The Cities of the Indus, Part II
A.N. Marlow describes how city-life in India, four thousand years ago, bore a striking resemblance to that of ancient Egypt and Mesopotamia.
In the ancient world, apart from occasional glimpses in such authors as Homer and Herodotus and in the Greek Anthology, it is difficult to picture children as other than small grown-ups, seen but not heard, perhaps taken away from home at a tender age, as in Sparta, or taught the rudiments at home or in primitive schools—with very little to amuse them and few to understand.
In Harappa it looks at first as if children must have been stuffed dummies, since their elders seem to have led a dull, regimented life; yet there are many evidences that help to bring these children to life.

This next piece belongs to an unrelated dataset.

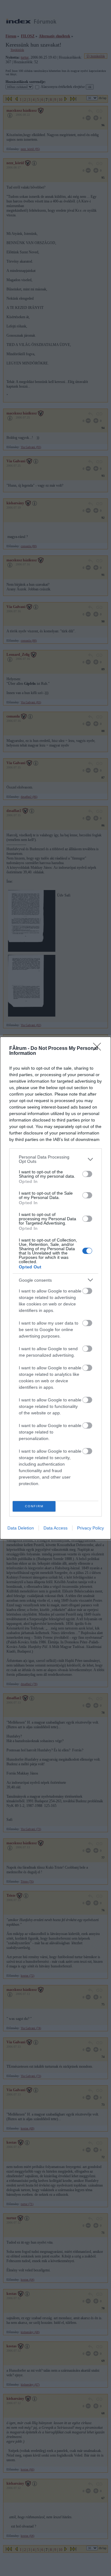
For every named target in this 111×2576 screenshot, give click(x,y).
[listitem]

For example, many toys have been found in drains, as though they had been washed away with the bath water; then there is a surprising number of models that survive—carts, some with and some without draught animals, often movable; rattles, feeding cups, whistles, even a movable bull and a monkey designed to run up a stick; there is even from Mohenjo-daro a clay figure of a crawling infant with curly hair; and the carts remind one of modern toys that sell in thousands. Curiously enough, no dolls have survived, but at least we can span the millennia and imagine children like our own.
And how did these people dress? We really have very little evidence. Cotton garments were certainly worn, but the evidence of statues is rather specialized.1 The men may have worn a shirt or tunic; but, on the other hand, both sexes may have gone naked from the waist up, though the elaborateness of their jewellery and ornaments makes this unlikely.
There is no evidence of any footwear, and a fair amount of evidence for naked feet. The head-dresses of the women were extraordinarily large, resembling panniers, to judge from surviving examples; some of these are grotesque and may have been part of the wear for a religious ceremony—a ‘holy day’ in the literal sense of the word.